State of the Unit: The biggest area of concern on defense, the Tar Heels will spend the offseason searching for the best combination in the defensive backfield. Three starters are gone from a unit that had too many lapses in 2010, but did break in a bunch of underclassmen out of necessity. Early season suspensions forced the Heels to move up the timetable on some of the freshmen and sophomores, which ought to help out in the upcoming year.
One of the bright spots of the offseason has been the return of 5-10, 205-pound senior Charles Brown , who was suspended for all of last year. The team's top cover corner, he was a starter in 2009, making 66 tackles, three stops for loss, three interceptions, and a Heel-high nine pass breakups. While he'll have to sit out the opener and must sharpen his coverage skills, he has the toughness and instincts to be an asset in run defense.

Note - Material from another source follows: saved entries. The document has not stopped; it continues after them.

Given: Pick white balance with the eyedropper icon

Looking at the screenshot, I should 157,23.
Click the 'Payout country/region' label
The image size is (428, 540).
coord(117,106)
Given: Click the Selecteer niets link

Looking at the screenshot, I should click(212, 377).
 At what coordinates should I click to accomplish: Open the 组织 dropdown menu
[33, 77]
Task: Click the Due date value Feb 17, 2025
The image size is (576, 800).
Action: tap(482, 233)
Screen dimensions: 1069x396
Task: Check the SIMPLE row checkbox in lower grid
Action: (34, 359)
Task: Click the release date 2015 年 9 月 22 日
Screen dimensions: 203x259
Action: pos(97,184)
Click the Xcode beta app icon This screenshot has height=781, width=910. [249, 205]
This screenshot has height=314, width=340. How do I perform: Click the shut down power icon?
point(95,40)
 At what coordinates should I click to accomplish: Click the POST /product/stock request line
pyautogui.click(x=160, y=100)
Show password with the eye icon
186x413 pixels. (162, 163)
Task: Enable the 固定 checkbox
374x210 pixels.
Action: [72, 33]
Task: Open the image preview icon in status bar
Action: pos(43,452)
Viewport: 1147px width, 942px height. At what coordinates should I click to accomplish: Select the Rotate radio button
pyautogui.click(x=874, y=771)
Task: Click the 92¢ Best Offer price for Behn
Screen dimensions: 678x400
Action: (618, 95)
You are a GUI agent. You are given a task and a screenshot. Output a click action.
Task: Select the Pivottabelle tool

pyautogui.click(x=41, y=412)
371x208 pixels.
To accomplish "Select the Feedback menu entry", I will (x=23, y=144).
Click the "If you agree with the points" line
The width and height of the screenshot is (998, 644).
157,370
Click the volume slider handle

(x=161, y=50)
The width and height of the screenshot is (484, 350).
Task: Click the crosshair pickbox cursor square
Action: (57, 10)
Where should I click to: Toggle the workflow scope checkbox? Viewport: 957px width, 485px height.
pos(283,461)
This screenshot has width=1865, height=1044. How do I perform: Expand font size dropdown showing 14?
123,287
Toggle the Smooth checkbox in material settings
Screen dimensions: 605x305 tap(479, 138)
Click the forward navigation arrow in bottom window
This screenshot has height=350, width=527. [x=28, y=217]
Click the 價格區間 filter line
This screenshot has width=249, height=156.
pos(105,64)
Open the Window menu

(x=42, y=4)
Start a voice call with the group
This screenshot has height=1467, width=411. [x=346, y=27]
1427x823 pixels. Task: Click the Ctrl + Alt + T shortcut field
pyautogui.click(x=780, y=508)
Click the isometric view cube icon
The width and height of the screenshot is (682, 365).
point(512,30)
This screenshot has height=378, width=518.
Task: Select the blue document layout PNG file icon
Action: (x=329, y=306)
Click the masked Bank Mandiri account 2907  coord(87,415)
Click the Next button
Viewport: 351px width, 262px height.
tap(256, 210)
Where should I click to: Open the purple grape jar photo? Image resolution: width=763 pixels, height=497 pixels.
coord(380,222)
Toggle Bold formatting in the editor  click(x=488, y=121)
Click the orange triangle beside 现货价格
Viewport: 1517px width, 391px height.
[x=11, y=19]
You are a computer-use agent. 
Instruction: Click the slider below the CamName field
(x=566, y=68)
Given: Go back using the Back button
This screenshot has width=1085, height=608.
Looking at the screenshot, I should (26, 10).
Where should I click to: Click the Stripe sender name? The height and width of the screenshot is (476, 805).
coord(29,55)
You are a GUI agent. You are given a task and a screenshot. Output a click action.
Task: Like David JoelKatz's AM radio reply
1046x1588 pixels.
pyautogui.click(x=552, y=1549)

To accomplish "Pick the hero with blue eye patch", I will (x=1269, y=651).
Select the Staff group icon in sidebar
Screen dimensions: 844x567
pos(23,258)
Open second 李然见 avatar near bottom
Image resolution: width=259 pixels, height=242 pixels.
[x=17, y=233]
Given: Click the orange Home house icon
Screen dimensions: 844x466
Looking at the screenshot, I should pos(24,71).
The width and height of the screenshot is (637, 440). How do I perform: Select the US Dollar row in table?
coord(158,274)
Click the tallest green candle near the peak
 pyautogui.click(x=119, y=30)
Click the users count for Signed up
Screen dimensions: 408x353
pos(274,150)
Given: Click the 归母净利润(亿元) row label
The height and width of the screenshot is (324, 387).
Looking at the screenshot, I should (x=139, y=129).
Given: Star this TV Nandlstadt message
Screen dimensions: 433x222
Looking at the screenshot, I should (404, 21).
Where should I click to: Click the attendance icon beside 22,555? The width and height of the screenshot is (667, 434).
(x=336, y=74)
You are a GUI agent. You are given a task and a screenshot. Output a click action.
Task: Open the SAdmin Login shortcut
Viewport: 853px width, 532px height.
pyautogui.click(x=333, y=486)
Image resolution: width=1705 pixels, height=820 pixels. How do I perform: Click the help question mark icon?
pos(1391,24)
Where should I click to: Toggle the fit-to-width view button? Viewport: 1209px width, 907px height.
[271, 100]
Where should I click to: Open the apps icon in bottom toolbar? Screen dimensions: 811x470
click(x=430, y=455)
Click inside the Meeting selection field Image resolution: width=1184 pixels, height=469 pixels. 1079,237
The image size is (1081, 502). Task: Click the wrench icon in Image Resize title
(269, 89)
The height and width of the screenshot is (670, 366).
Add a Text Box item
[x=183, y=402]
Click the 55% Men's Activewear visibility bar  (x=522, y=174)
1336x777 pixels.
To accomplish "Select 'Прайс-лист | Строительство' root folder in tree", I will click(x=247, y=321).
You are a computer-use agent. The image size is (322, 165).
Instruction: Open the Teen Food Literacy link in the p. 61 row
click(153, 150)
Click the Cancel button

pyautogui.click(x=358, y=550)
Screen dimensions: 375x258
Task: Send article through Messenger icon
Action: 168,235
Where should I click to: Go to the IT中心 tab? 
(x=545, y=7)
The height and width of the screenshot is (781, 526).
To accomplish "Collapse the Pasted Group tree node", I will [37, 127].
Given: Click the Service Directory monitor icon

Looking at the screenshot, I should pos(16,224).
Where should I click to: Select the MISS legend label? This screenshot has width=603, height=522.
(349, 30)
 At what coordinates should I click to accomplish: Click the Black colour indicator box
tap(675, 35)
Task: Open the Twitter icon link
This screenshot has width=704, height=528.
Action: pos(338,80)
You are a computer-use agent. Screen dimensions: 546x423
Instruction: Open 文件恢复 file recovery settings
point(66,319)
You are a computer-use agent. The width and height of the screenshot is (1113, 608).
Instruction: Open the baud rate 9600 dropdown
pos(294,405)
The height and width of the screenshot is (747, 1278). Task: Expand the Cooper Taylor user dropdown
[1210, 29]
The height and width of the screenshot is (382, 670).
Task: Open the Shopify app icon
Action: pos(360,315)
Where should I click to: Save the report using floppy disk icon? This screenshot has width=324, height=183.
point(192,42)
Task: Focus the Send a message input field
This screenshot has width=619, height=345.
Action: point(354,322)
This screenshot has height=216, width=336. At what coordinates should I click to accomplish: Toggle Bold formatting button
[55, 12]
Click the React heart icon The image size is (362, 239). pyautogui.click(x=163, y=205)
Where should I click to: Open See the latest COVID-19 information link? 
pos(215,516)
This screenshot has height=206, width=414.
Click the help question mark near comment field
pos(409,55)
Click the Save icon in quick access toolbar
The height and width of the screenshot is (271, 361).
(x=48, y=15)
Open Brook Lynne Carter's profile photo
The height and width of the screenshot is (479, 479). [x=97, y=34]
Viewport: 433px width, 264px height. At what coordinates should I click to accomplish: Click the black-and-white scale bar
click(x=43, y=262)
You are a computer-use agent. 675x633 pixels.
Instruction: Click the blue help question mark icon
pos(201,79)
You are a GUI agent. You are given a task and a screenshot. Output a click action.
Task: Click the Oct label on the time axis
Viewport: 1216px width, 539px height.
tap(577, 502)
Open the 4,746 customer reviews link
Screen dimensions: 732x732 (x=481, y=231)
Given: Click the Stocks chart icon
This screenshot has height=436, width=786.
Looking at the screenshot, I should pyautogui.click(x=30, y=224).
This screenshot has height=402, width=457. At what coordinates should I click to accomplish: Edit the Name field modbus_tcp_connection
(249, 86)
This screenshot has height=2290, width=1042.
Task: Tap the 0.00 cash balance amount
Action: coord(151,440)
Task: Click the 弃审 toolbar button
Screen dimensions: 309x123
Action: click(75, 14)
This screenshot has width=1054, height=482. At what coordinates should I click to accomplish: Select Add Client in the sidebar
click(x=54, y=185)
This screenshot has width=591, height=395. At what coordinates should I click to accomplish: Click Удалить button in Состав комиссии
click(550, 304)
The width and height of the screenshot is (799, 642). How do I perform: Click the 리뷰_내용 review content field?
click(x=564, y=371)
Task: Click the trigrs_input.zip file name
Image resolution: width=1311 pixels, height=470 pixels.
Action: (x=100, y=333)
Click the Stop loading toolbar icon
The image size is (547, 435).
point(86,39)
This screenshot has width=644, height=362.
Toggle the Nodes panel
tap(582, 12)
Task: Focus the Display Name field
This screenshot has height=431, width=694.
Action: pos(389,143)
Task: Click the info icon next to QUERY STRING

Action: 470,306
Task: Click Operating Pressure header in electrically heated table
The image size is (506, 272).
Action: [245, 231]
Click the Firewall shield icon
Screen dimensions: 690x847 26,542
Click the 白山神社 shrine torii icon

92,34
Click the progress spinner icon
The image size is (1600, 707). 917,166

Brown's likely partner at cornerback will be 6-0, 190-pound sophomore CB Jabari Price , an emergency starter over the final month of his first season. At the early stages of his maturation, he made 20 tackles and broke up four passes, evolving on the fly. It'll be worth keeping a close eye on 5-11, 185-pound junior Mywan Jackson , who played through pain to start five games and make 20 tackles in 2010. He has considerable upside when healthy, flashing all-star potential in the previous spring.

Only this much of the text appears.